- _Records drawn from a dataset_
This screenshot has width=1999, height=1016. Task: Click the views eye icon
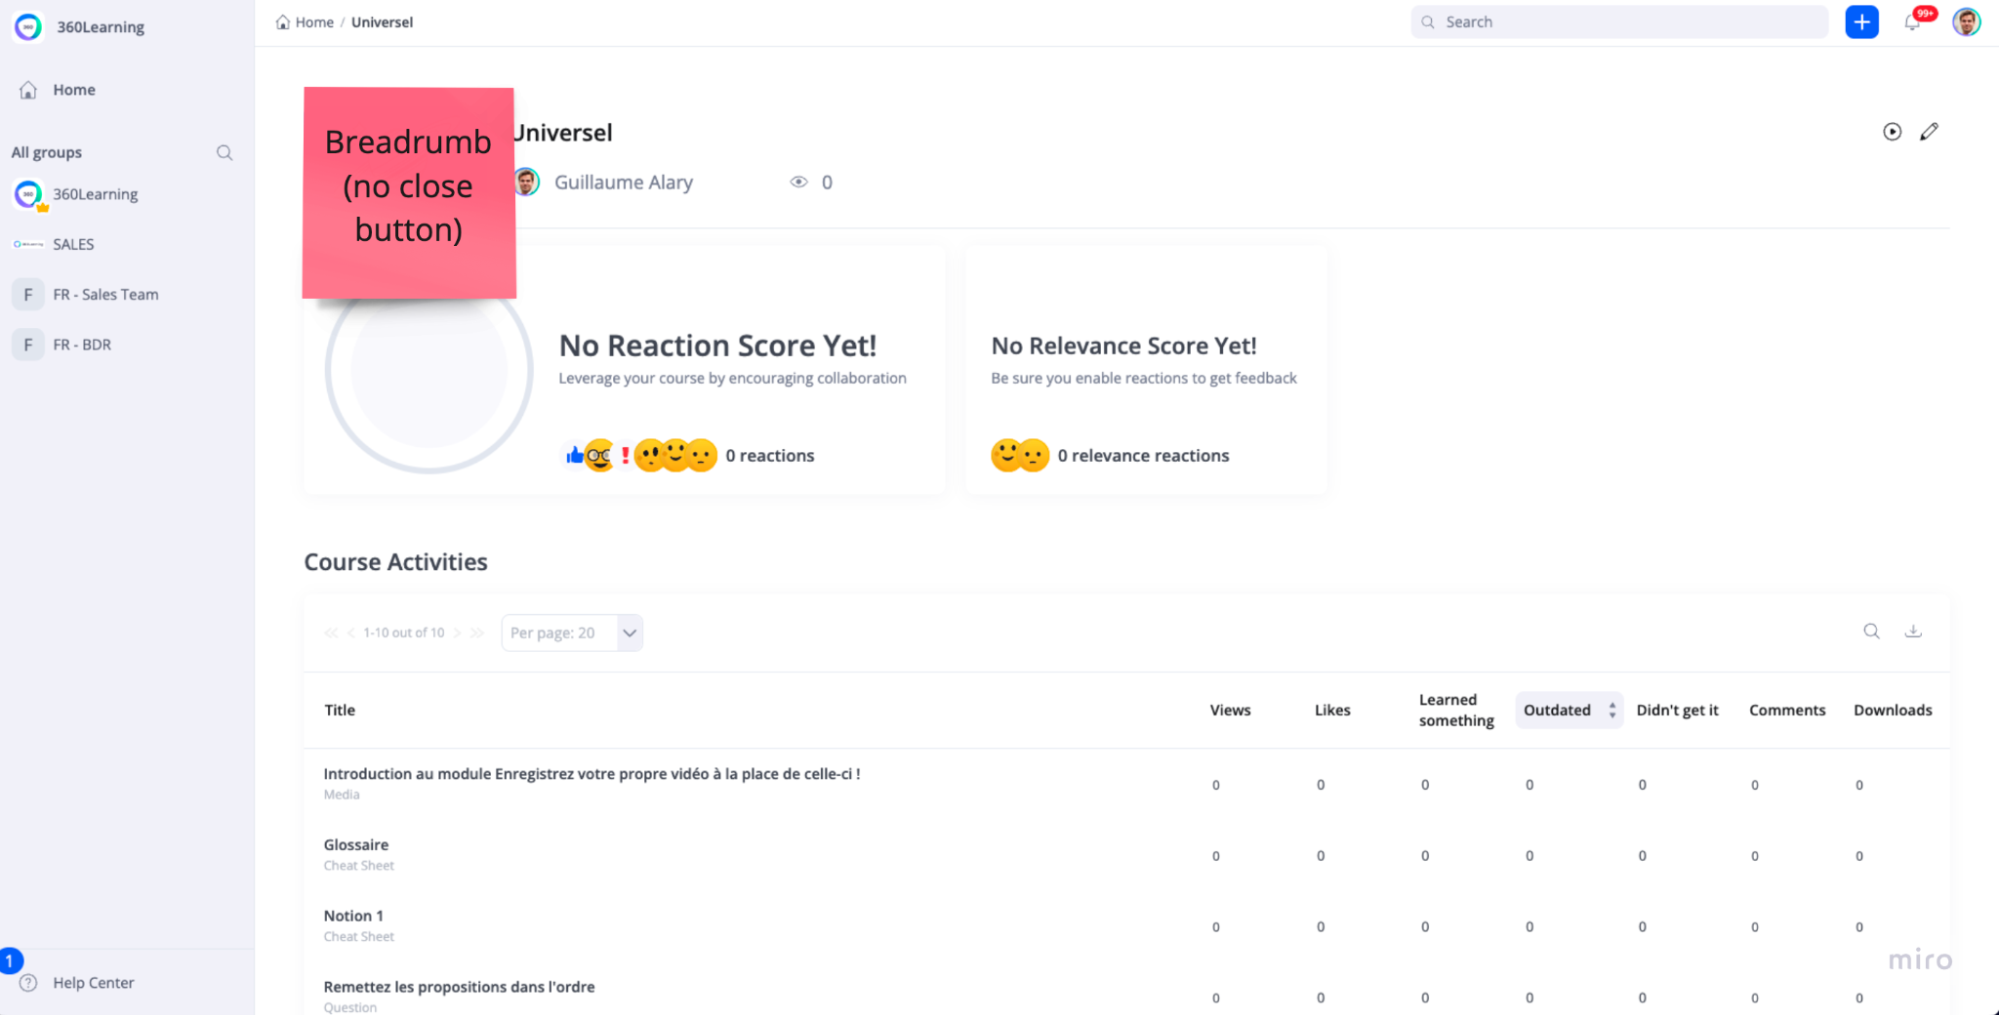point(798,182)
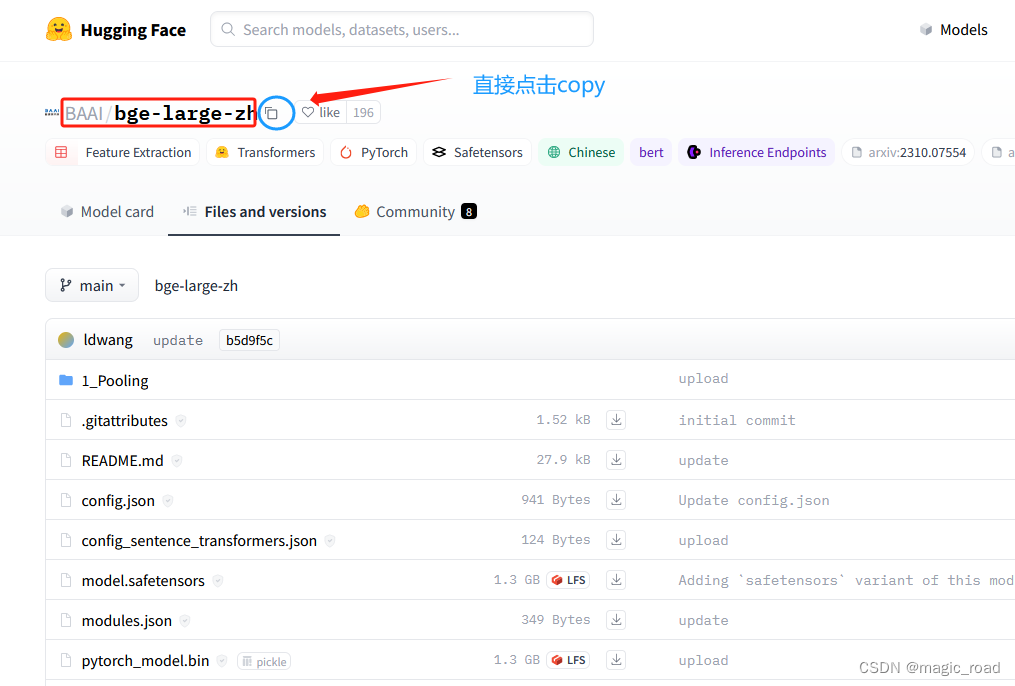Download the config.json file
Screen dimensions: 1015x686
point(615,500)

- _Your assignment_
Transcribe the records verbatim and omit the images.

- _Answer for this exercise_
This screenshot has width=1999, height=1016. Task: Click the views eye icon
point(798,182)
Download the config.json file
Screen dimensions: 1015x686
point(615,500)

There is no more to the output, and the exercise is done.